Date: Sun, 21 Jan 2007 15:15:15 -0500
Subject: Re: GSBN:Re: GSBN:Re: GSBN:Re: GSBN:GSBN re Ecohouse
> Dear Evgeny,
> I agree with you about the problem of cars and asbestos. But a big part of the reason that the size of the problem with asbestos is so much smaller than the other pollutants you mention is that the industrial use of asbestos today is a tiny fraction of what it was thirty years ago. And of course the actual ratio of the magnitude of comparative risk would be quite difficult to determine.
> More important to me is an ongoing struggle to be working responsibly in this arena. While we need to deal with the whole spectrum of environmental risk and regeneration, and simultaneously make judgments about priorities based on the magnitude of impacts and the resources we have available to address them, we also need to guard against the tendency to see large problems that happen to be dwarfed by even larger problems, as small or insignificant. This crops up repeatedly in my own work and it's critical to be attentive both to where your time and energy and resources go in working on critical issues, and to not let things that you think are second-tier issues backslide into greater crisis because they seem less important at the moment or in comparison to other issues.

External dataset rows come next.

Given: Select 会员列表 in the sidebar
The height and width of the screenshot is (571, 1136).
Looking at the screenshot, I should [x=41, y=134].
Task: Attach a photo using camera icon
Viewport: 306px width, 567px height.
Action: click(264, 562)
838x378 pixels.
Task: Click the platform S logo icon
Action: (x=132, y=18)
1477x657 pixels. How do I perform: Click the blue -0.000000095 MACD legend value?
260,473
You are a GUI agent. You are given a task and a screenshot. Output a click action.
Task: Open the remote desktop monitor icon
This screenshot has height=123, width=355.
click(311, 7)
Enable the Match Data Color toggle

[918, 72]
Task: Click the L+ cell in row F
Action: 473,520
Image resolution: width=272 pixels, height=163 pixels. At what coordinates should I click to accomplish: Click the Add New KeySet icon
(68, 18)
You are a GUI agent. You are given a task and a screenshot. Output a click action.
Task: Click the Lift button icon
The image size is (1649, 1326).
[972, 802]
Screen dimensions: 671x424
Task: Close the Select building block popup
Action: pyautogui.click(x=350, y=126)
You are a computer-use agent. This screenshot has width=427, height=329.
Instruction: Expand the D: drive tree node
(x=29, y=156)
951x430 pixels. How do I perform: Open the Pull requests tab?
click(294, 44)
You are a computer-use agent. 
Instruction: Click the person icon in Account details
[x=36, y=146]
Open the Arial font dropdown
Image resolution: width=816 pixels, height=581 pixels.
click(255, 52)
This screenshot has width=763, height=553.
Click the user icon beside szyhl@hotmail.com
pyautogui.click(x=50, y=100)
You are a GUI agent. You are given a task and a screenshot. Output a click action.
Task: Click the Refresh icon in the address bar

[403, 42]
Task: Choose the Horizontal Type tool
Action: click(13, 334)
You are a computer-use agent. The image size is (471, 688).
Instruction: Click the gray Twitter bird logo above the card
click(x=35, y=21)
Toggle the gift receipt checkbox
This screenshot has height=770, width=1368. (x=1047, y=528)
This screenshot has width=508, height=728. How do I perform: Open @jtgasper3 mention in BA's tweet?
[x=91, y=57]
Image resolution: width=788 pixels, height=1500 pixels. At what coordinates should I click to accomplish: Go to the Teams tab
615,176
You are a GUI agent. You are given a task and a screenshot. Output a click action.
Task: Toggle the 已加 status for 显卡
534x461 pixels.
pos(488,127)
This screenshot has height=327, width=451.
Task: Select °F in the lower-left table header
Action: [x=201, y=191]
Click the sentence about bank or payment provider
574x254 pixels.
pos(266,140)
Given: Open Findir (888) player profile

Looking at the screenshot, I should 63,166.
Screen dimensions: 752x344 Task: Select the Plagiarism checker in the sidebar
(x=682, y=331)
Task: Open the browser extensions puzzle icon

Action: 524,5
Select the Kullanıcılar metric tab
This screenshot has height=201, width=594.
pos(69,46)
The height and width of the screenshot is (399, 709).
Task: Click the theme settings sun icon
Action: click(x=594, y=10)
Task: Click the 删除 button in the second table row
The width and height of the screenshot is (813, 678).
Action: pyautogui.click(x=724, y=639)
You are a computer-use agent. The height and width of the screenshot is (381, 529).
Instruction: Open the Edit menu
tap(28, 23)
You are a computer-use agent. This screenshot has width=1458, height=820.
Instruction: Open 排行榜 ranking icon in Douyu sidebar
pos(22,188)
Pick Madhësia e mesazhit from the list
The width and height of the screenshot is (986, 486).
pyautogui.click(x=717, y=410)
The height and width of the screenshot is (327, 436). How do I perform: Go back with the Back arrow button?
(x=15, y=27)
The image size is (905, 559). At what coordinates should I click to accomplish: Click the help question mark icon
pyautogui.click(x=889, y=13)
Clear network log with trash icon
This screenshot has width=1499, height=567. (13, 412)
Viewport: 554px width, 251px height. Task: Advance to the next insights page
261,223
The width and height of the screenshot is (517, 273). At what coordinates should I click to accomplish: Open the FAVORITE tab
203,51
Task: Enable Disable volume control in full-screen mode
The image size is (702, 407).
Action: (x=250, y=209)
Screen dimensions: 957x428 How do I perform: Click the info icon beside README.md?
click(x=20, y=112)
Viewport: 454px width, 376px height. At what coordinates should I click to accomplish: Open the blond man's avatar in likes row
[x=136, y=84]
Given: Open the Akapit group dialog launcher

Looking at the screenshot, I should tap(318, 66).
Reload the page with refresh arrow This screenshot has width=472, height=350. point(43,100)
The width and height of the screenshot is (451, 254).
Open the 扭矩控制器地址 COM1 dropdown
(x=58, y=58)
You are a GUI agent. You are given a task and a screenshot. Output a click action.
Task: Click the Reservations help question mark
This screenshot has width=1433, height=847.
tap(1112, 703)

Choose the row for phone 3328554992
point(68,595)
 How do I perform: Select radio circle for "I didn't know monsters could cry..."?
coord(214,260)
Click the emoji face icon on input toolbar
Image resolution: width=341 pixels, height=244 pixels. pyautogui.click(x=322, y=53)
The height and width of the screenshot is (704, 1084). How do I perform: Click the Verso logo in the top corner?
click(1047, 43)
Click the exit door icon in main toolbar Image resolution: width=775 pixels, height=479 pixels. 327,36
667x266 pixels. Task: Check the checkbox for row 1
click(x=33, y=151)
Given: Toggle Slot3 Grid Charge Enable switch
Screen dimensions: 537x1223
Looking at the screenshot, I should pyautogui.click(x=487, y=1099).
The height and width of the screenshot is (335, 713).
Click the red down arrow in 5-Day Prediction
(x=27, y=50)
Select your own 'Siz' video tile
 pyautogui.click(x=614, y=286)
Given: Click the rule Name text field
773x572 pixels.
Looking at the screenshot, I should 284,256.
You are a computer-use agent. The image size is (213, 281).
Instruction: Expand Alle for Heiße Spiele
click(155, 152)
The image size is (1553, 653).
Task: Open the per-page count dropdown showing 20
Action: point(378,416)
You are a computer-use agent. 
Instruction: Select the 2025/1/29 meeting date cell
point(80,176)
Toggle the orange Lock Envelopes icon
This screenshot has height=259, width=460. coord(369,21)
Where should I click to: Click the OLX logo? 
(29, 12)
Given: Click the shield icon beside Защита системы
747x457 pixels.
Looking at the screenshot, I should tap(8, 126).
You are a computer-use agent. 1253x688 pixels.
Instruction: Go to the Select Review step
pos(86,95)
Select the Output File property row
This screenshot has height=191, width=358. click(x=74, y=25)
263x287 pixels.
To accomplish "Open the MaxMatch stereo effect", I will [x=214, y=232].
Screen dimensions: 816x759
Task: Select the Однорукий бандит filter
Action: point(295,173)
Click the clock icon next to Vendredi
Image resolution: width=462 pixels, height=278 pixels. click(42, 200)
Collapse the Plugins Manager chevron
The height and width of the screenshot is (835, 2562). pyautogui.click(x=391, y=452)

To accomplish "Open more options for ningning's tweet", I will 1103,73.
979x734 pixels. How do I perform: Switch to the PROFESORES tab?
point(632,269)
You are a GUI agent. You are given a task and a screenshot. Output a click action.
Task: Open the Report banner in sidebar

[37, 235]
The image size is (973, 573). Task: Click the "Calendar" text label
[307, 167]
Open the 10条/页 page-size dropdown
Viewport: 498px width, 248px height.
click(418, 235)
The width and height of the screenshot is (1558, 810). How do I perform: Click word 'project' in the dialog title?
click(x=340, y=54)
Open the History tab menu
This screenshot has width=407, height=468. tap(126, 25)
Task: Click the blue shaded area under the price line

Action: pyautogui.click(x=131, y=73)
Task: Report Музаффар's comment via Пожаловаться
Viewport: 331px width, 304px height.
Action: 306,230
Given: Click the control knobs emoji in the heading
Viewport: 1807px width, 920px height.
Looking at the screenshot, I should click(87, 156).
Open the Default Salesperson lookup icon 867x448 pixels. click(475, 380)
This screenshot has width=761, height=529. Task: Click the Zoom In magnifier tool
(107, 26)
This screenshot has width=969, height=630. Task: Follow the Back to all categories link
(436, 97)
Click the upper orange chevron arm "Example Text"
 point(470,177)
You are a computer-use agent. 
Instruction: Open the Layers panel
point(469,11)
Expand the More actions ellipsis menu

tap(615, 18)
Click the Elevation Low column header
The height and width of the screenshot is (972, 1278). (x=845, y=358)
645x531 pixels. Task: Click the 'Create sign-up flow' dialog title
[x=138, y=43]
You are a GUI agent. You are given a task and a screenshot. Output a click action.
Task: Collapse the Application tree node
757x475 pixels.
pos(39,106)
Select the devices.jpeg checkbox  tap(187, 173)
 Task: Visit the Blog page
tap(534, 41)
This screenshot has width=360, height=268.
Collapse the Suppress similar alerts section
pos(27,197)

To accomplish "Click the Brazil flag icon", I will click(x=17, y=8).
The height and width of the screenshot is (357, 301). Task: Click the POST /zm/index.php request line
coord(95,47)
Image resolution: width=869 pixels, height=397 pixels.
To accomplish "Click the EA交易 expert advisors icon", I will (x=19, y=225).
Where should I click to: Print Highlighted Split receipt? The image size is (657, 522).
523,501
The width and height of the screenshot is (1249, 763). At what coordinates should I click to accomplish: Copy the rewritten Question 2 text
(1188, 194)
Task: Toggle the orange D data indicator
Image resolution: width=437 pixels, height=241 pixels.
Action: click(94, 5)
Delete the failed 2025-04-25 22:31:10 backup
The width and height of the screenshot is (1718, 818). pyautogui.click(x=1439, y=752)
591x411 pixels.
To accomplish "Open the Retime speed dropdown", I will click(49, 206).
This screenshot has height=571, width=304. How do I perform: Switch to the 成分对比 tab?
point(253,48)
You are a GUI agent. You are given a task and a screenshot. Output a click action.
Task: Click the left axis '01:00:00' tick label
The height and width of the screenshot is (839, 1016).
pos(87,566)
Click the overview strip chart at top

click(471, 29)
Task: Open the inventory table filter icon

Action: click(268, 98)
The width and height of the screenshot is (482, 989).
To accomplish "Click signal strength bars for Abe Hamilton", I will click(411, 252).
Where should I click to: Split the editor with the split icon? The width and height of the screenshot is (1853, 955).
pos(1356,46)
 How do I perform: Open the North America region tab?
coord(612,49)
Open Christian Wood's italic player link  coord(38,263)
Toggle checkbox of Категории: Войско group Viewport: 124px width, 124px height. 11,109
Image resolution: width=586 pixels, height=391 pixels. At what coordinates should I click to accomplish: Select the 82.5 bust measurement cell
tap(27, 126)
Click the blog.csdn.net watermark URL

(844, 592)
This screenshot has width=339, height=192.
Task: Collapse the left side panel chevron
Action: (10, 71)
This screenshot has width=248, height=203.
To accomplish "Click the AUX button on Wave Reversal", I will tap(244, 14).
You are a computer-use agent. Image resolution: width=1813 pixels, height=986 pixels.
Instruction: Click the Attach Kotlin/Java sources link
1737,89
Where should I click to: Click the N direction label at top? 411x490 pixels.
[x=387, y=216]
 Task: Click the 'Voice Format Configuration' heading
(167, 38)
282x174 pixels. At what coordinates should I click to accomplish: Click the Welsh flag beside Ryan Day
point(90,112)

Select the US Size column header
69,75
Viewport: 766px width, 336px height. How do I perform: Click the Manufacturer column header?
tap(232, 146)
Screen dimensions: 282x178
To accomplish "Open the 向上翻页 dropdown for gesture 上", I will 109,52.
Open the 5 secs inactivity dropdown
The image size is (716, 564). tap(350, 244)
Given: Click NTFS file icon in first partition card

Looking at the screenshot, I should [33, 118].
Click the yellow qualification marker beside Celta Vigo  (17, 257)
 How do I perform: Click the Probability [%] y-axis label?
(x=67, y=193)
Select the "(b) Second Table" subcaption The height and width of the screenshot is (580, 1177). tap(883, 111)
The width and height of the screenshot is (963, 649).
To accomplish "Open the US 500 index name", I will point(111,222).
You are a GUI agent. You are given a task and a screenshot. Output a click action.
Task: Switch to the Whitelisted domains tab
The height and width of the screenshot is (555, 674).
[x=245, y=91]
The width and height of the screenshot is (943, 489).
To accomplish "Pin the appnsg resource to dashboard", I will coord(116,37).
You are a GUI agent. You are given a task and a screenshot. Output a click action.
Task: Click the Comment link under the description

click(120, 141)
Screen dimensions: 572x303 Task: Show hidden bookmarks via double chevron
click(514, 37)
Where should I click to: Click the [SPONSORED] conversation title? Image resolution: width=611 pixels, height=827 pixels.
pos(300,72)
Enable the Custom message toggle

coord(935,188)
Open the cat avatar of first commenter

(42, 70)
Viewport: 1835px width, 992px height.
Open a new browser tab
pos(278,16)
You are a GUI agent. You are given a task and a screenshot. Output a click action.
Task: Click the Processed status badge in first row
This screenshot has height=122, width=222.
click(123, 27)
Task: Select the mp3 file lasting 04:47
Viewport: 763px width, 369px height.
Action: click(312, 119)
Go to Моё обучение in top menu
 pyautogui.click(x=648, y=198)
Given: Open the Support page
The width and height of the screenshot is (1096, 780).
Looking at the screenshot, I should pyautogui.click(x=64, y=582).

> I have watched, over many years, this tendency exert itself in the field of energy related to buildings. Operating energy over the life of a building tends to dwarf embodied energy of the materials and systems that go into the construction and maintenance of the building over that time. One is typically a very large amount of energy (and impacts) and the other is a huge amount of energy. That doesn't make the embodied energy smaller, it just makes it seem smaller and less significant - and it is not. But understanding this can open the dialogue into how we can be much more wise about the use of higher impact, higher embodied energy materials where they can have large, longer term paybacks over their own lifecycle and the building's lifecycle. This is a bigger frame of reference and more complex, but very important. I can't tell you, however, how many times I have heard energy "experts" dismiss as insignificant the embodied energy concerns many of us have for this exact lack of context.
> I feel that we're having a similar argument here, and I'm not wanting to argue at all - I'm just trying to be clear that asbestos is not a benign material and its use in buildings can pose very real and significant human health risks over long periods of time. In fact, the diseases that are caused by asbestos, except in extreme and repeated exposures or in combination with other toxic exposures like those for the workers cleaning up at the site of the World Trade Center towers, typically take many years to several decades to show up and when they do they are devastating and typically fatal.
> And I also want to say that I am in total agreement that the reason we are in this group is our strong preference to use materials that we know don't have these kinds of risks associated with their acquisition, manufacture, installation, use, or disposal.